No fui capaz de hablar. Estaba completamente destrozada.

– Pobrecita, qué disgusto te he dado ‑me dijo, acariciándome la cara con un gesto muy maternal.

Respondí que no con un movimiento de cabeza y murmuré algo. Me sentía agotada, sin energía, como una cascara hueca. La idea de conducir de vuelta a Nueva York me daba ganas de gritar.

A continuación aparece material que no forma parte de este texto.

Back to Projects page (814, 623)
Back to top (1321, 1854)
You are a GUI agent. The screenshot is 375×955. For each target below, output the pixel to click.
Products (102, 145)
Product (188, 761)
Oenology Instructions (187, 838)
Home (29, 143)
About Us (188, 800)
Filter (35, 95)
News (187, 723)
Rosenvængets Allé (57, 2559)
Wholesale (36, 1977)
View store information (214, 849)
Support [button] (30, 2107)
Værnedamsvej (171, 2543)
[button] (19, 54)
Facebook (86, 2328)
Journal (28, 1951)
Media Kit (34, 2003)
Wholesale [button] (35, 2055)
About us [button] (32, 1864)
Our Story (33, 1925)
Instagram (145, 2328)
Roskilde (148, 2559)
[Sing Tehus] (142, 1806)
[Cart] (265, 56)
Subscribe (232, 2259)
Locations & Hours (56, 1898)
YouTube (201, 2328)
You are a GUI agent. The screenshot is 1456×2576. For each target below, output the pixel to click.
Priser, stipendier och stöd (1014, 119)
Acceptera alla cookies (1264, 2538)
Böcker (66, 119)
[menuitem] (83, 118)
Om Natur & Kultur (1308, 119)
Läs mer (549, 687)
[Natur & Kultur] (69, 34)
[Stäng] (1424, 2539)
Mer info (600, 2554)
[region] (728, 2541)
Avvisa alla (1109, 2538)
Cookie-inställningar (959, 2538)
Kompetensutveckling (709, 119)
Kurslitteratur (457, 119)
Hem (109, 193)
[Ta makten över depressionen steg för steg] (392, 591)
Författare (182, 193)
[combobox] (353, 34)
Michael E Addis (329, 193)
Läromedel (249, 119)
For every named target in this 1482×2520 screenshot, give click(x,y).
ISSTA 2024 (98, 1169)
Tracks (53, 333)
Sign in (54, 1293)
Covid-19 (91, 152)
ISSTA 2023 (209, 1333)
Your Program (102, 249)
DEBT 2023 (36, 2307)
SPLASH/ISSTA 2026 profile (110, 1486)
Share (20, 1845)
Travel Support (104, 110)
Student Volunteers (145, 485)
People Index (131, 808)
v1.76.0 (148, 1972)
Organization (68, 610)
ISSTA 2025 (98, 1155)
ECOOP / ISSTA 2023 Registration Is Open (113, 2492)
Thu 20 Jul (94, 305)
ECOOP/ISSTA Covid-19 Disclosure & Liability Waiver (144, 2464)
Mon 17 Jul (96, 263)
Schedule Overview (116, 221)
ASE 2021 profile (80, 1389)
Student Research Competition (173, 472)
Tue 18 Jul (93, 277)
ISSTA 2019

Y después… ¿Qué iba a decirle a Edouard y a Gaspard? ¿Cómo iba a contarles que estaba muerta, así, sin más, y que ya no se podía hacer nada?

Estaba muerta. Muerta a los cuarenta años. Había desaparecido. Se había ido.

Sí, Sarah estaba muerta y ya nunca podría hablar con ella. No podría decirle que lo sentía, de parte de Edouard, ni contarle cuánto se había preocupado de ella la familia Tézac. Tampoco podría explicarle que Gaspard y Nicolas Dufaure la echaban de menos, que le mandaban su cariño. Era demasiado tarde. Había llegado treinta años tarde.

– Yo no llegué a conocerla en persona ‑me estaba diciendo la señora Rainsferd‑. A Richard y a mí nos presentaron dos años después. Era un hombre triste. Y el chico…

Levanté la cabeza y le presté toda mi atención.

– ¿El chico?

– Sí, William. ¿Conoces a William?

– ¿El hijo de Sarah?

– Sí, el hijo de Sarah.

– Mi hermanastro ‑añadió Ornella.

Volví a recobrar la esperanza.

– No, no lo conozco. Hábleme de él.

– Pobre bambino, sólo tenía doce años cuando murió su madre. Aquello le partió el corazón. Yo lo crié como si fuera mío y conseguí que amara Italia. Por eso se casó con una chica italiana, de mi pueblo. La mujer sonreía con orgullo.